The Care Aims Intended Outcomes Framework – Collaborative Decision-making for Well-being.
“That’s a bit of a mouthful” I hear you say! The Care Aims Model was so much snappier. Why change it?
Reflection and feedback – that’s why!
For a while now, we have been aware that calling it a Model has led to it being perceived as a model of practice rather than an overarching reasoning and decision-making framework.

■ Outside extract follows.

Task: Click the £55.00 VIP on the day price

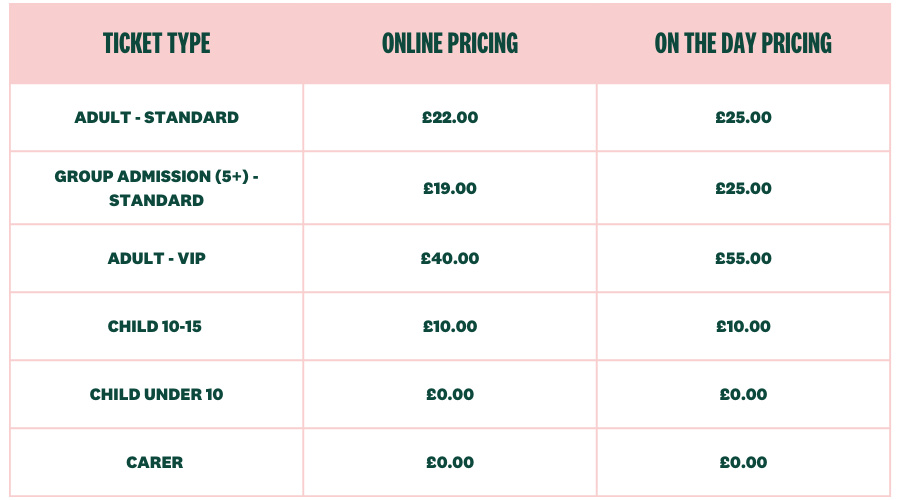Action: click(743, 258)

This has been compounded by the fact that only data-set the framework provides – the care aims labels – can be used erroneously to describe inputs and outputs rather than reasoned predicted outcomes. This means the “model” is sometimes used to reinforce diagnostically or condition-driven thinking by applying the care aim to a care pathway and a set of tasks. The focus is then on direct interventions/treatments and not the essential universal and targeted interventions needed to ensure the collaborative approach at the heart of the framework. This moves the discussion away from the core principle of person-centred care that promotes, self-management and integrated care.
To top it all, we often hear people describing Care Aims as outcome measures and then comparing them, unfavourably, to other outcome measures available. This means the intention of the framework to focus thinking on the intended outcome (care aim) first and the relevant measure second is missed completely and the framework suffers from misinformation.
So, in summary, after significant deliberation and reflection, we have decided to try and make the name more representative of the philosophy and principles of the framework.